Chłopiec tunguski jest ślepy i wciąż maca rękami ziemię i przedmioty w koło siebie. Wszystkie te duchy są to jednak zwykłe szamańskie (käläny) (przechodnie) które nawiedzają każdego szamana, zwabione szumem. Nie należy ich mieszać z „ämägät“. „Ämägät“ Tüspüta tylko zbiegiem okoliczności też jest tunguski. Wielcy szamani umierając, zabierają niekiedy z sobą „ämägät“ do nieba i wtedy stają się potężnymi, niebieskimi duchami. Ale jeżeli „ämägät“ nie odszedł z szamanem do nieba, to wcześniej czy później musi się objawić (Nam. uł., 18889 r.). Zależnie od siły swej „ämägät“ szamani dzielą się na:
a) Ostałnich (kenniki oün).

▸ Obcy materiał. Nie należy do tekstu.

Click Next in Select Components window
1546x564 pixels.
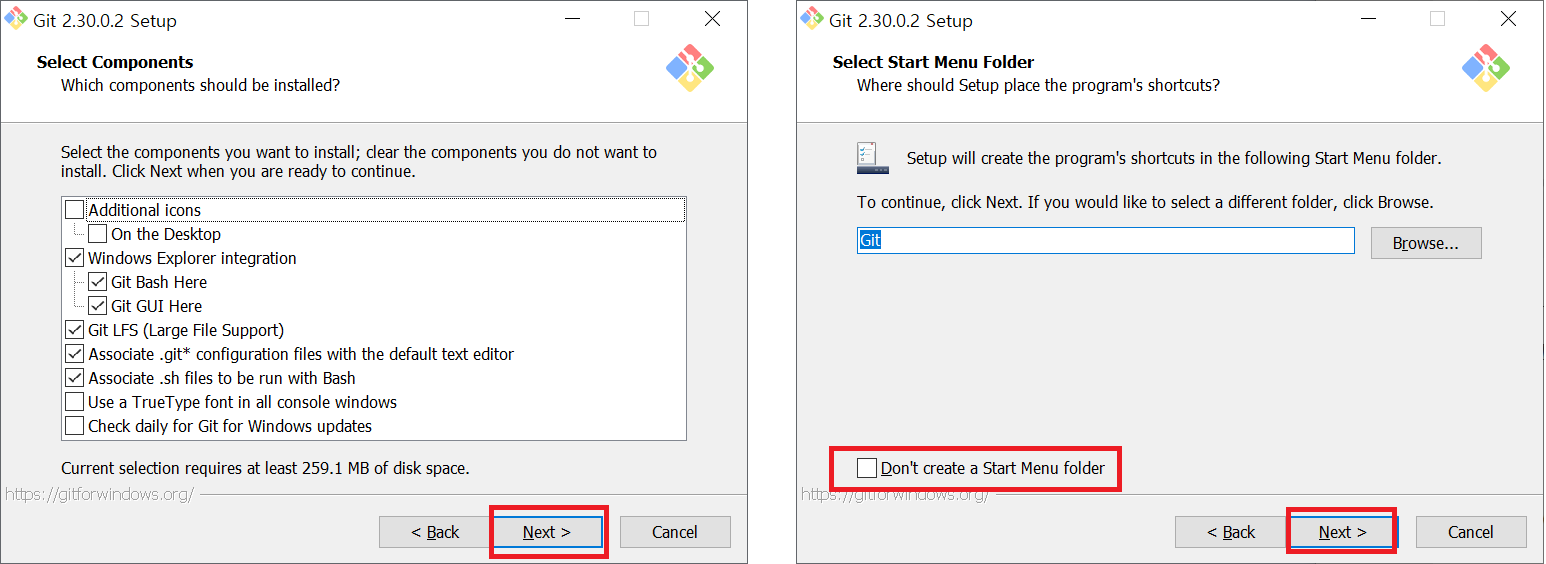click(547, 532)
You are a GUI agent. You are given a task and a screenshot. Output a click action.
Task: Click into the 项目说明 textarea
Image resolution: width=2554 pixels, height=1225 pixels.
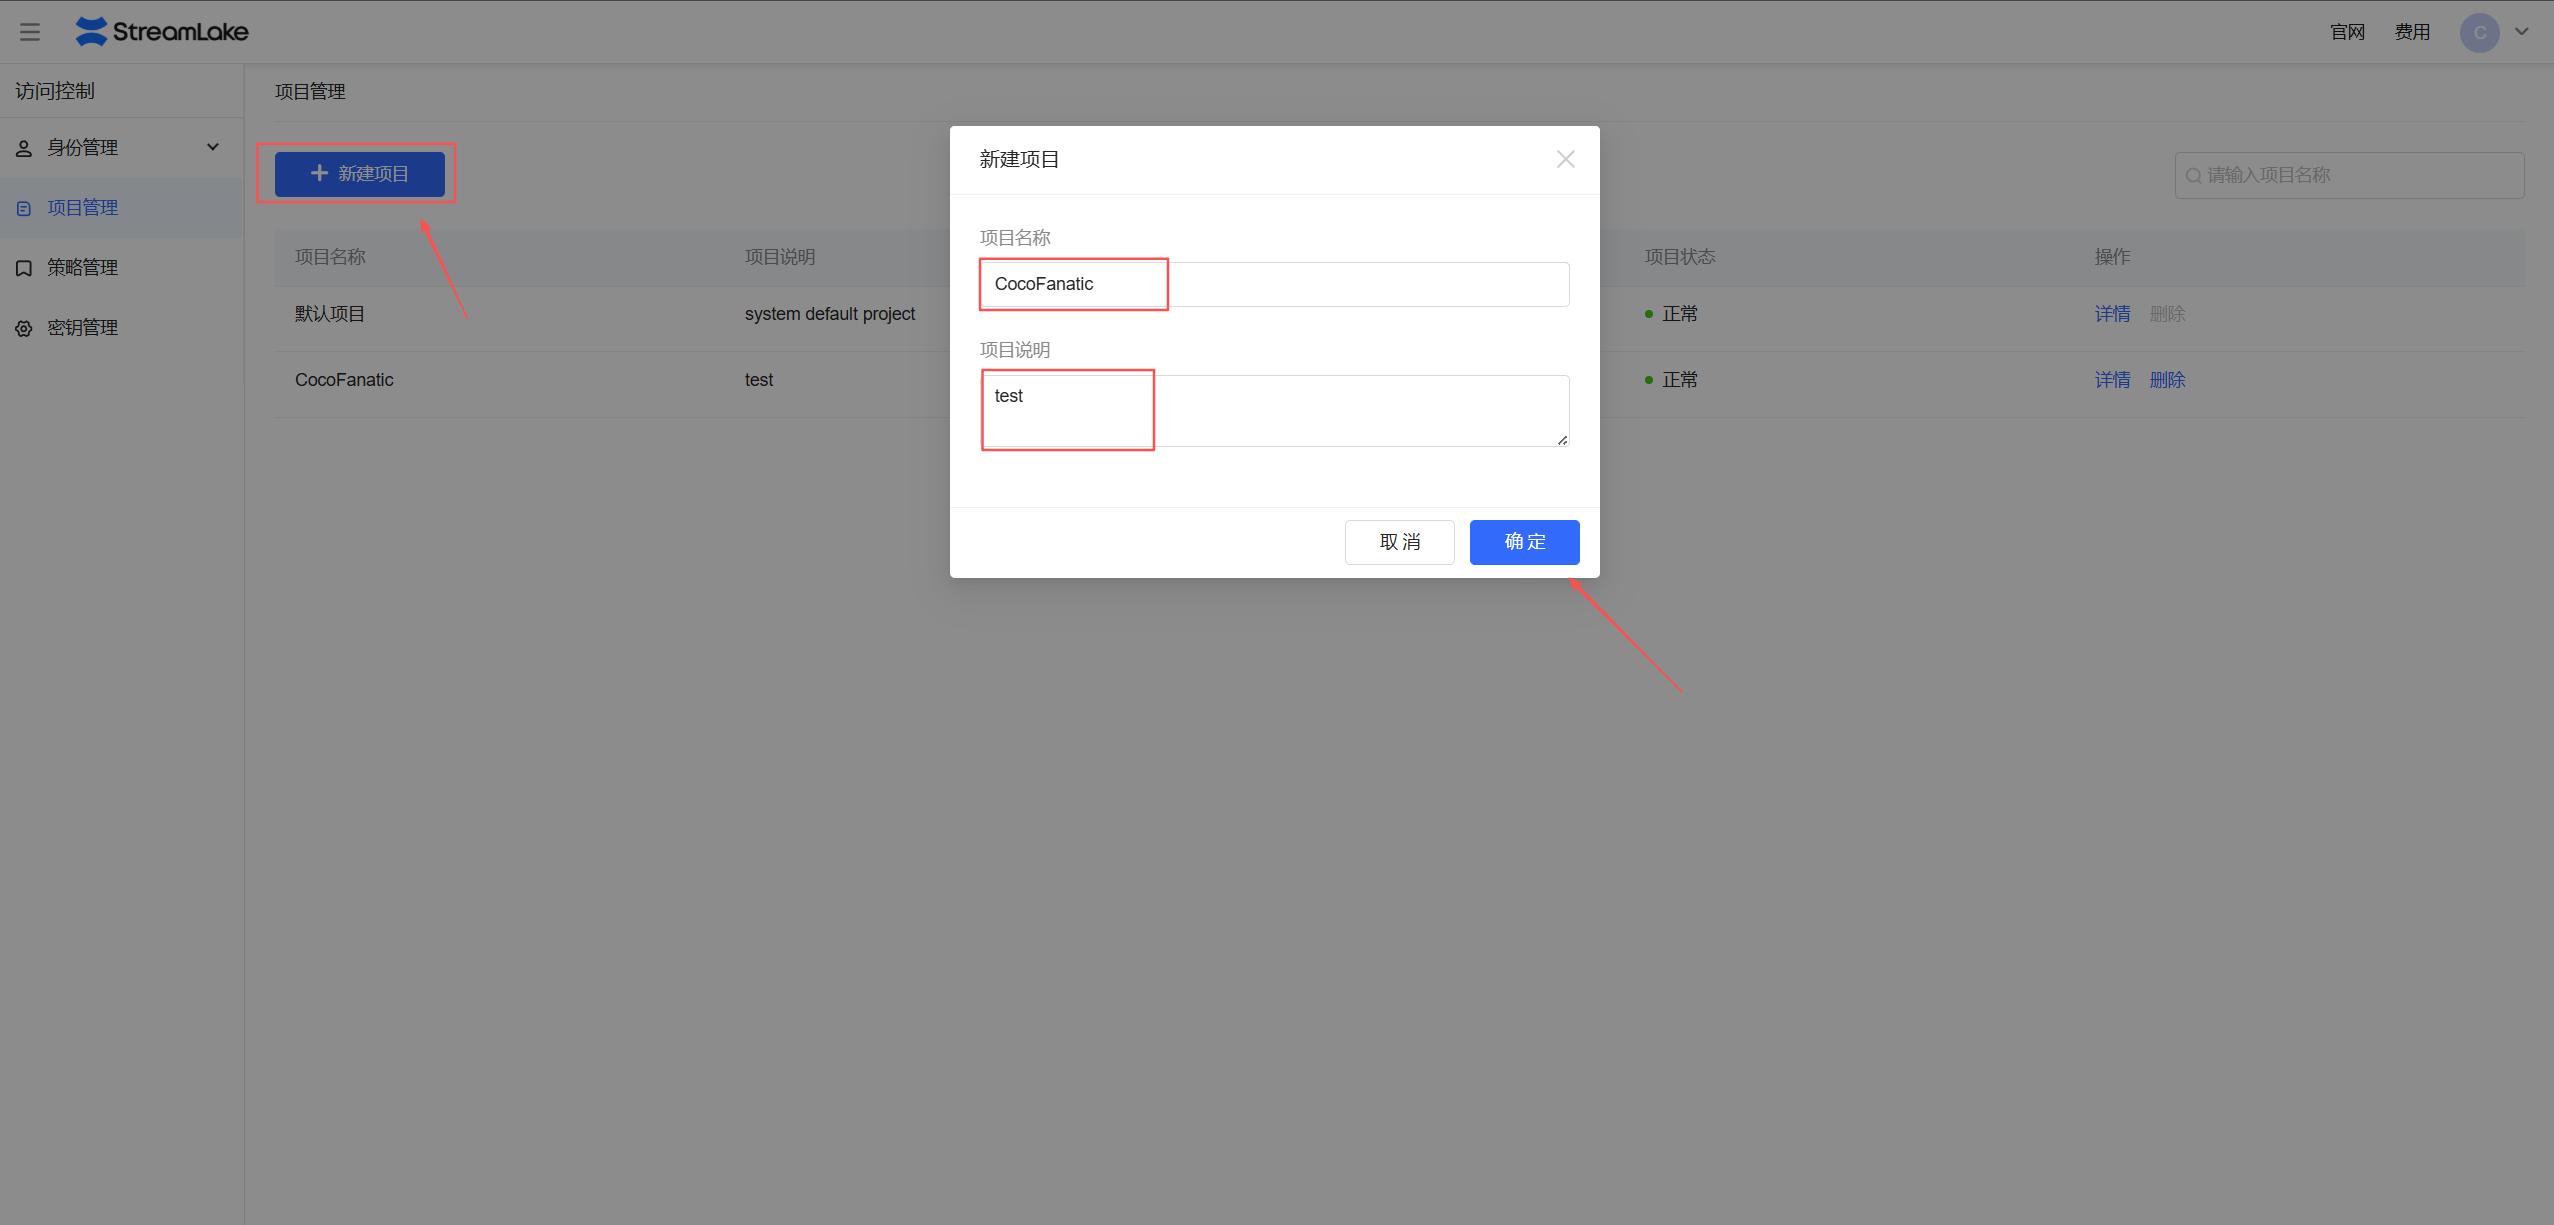tap(1274, 410)
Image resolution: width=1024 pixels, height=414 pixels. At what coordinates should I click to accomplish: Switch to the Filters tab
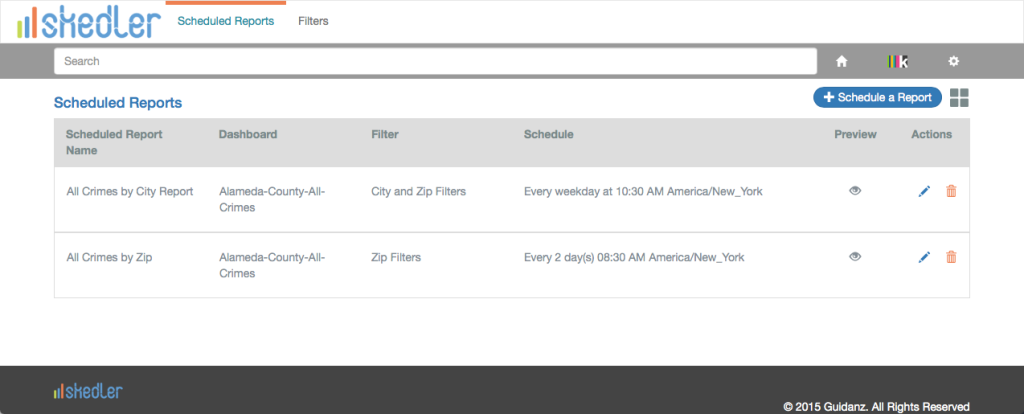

Nie są to właściwie szamani, lecz rozmaici nerwowcy, histerycy, dziwacy, często pół obłąkani, zdolni widzieć, czego nie widzą inni, wróżyć i tłomaczyć sny, leczyć lżejsze choroby, wypędzać drobniejsze üör i duchy pospolite, w rodzaju cielęcego „kajariu“, który dusi cichaczem cielęta, ale przed potężnym szamanem chowa się z piskiem w słomę i zostaje wyrzucony bez ceremonii. Taką zdolność posiadają przez czas pewien wszyscy ludzie, którzy przebyli niezwykły wypadek. Ducha, który wywołuje ból oka, może wypłoszyć ztamtąd myśliwy, co zabił niedawno niedźwiedzia. Trzeba, aby chorego wyprowadził w ustronie i niespodzianie krzyknął mu w oko łowieckie „uch!“ Taką własność posiadają przedmioty; wędzidła przybyłego zdala podróżnika, włożone do ust chorego na gardło, uzdrawiają go. Uderzenia w naczynia żelazne odpędzają „üör“ i złe duchy. Gdy śni się uparcie sen brzydki, dobrze postawić koło siebie broń, ostrze, wreszcie kij, którego widok odstrasza napastników. Ale dla wszelkich wojen z duchami trzeba mieć przede wszystkiem „serce mężne“ (Jąża. Koł. uł., 1883 r.) Szamani „ostatni“ mają słabe serca i nie mają wcale ämägät, nie mogą odbywać większych obrządków z gaszeniem ognia, grą na bębnie, z niesienien ofiar krwawych.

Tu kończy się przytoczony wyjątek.